What you will do
Rewrite the records below as a numbered list, one line per item, leaving out the blank lines and the pictures.

Data records
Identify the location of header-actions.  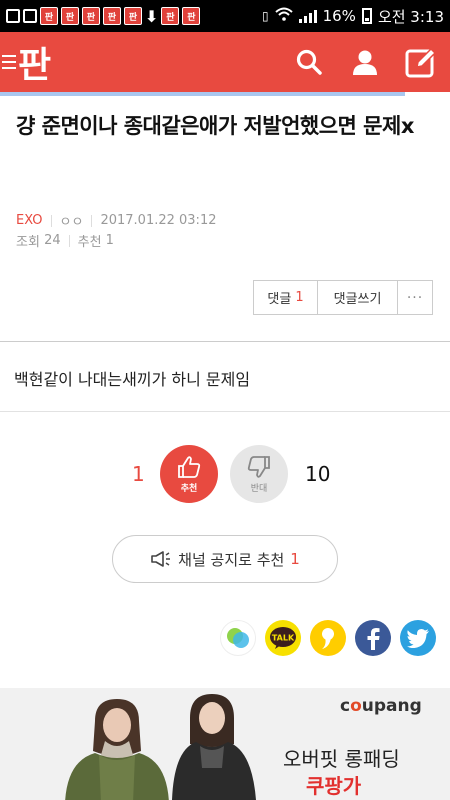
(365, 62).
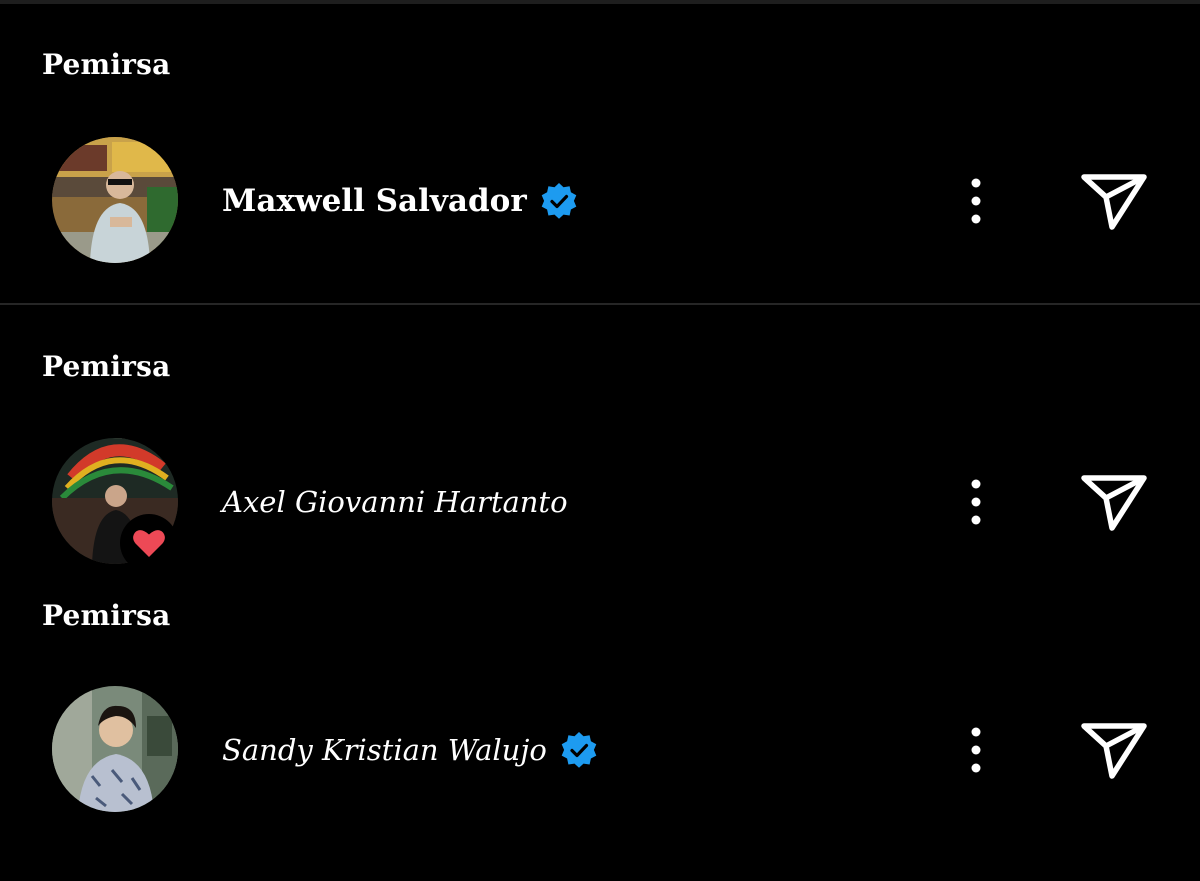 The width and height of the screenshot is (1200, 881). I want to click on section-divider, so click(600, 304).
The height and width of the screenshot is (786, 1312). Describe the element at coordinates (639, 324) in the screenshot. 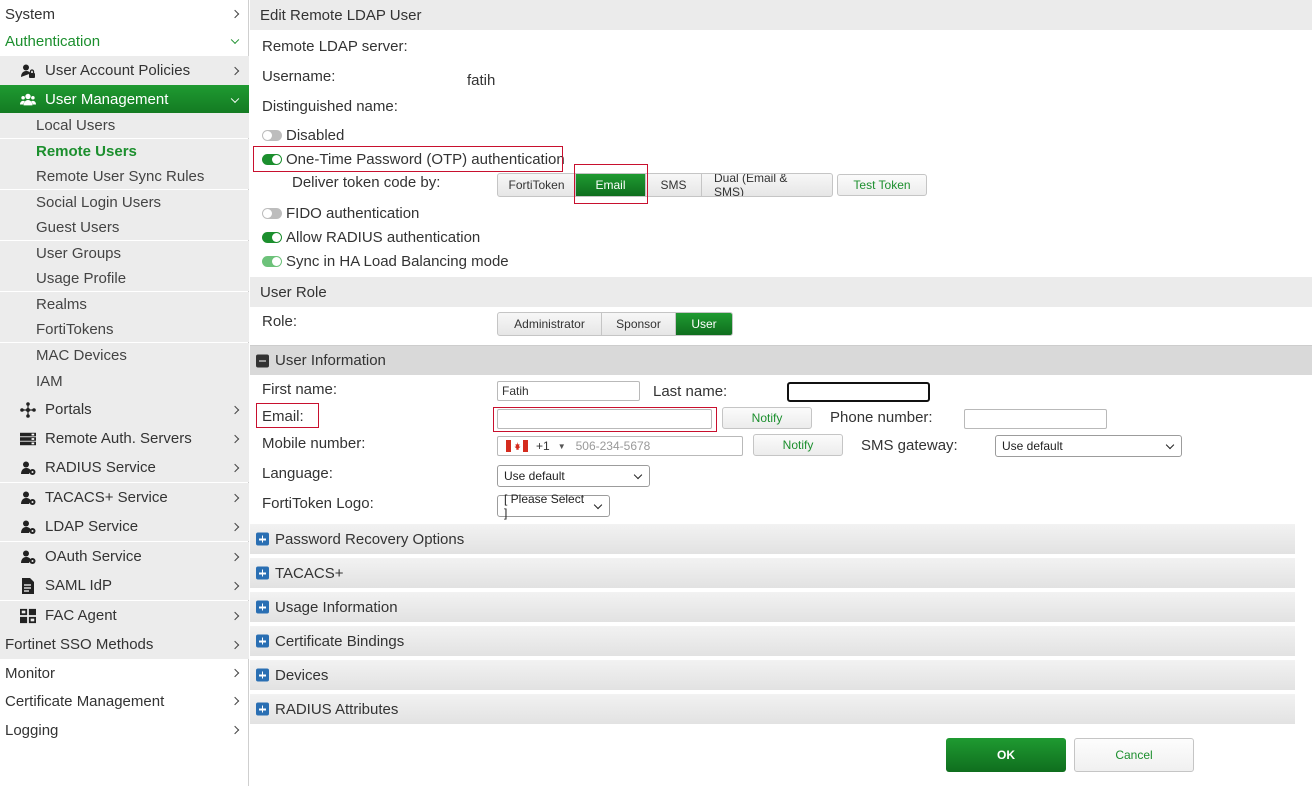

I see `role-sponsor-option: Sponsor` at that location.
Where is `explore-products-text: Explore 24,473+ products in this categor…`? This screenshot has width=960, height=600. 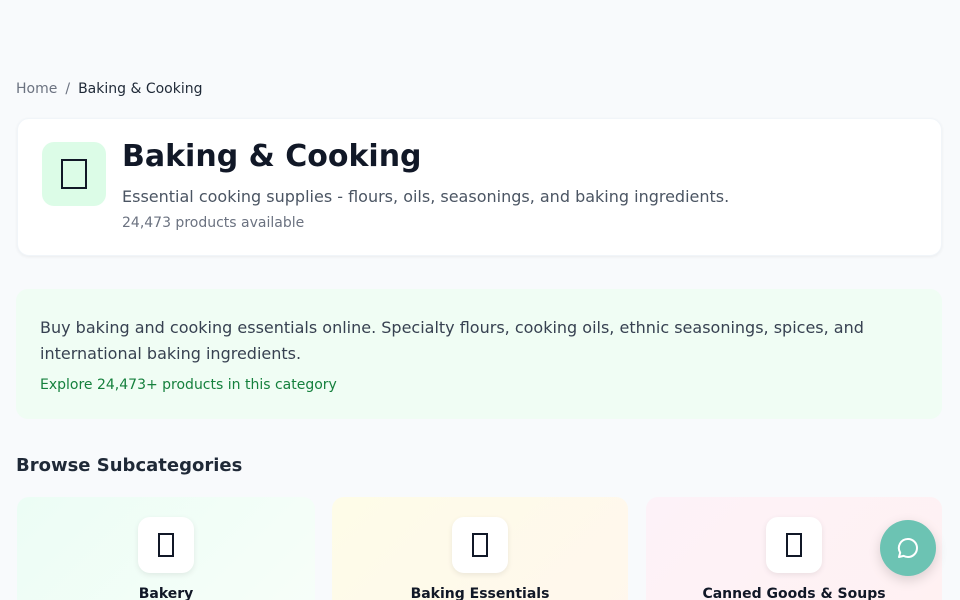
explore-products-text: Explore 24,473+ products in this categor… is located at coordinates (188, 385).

Finished exercise
1. Identify the location of header-actions.  
2. (365, 62).
3.  The width and height of the screenshot is (1200, 881). I want to click on section-divider, so click(600, 304).
4. The height and width of the screenshot is (786, 1312). Describe the element at coordinates (639, 324) in the screenshot. 
5. I see `role-sponsor-option: Sponsor` at that location.
6. Where is `explore-products-text: Explore 24,473+ products in this categor…`? This screenshot has width=960, height=600. 
7. explore-products-text: Explore 24,473+ products in this categor… is located at coordinates (188, 385).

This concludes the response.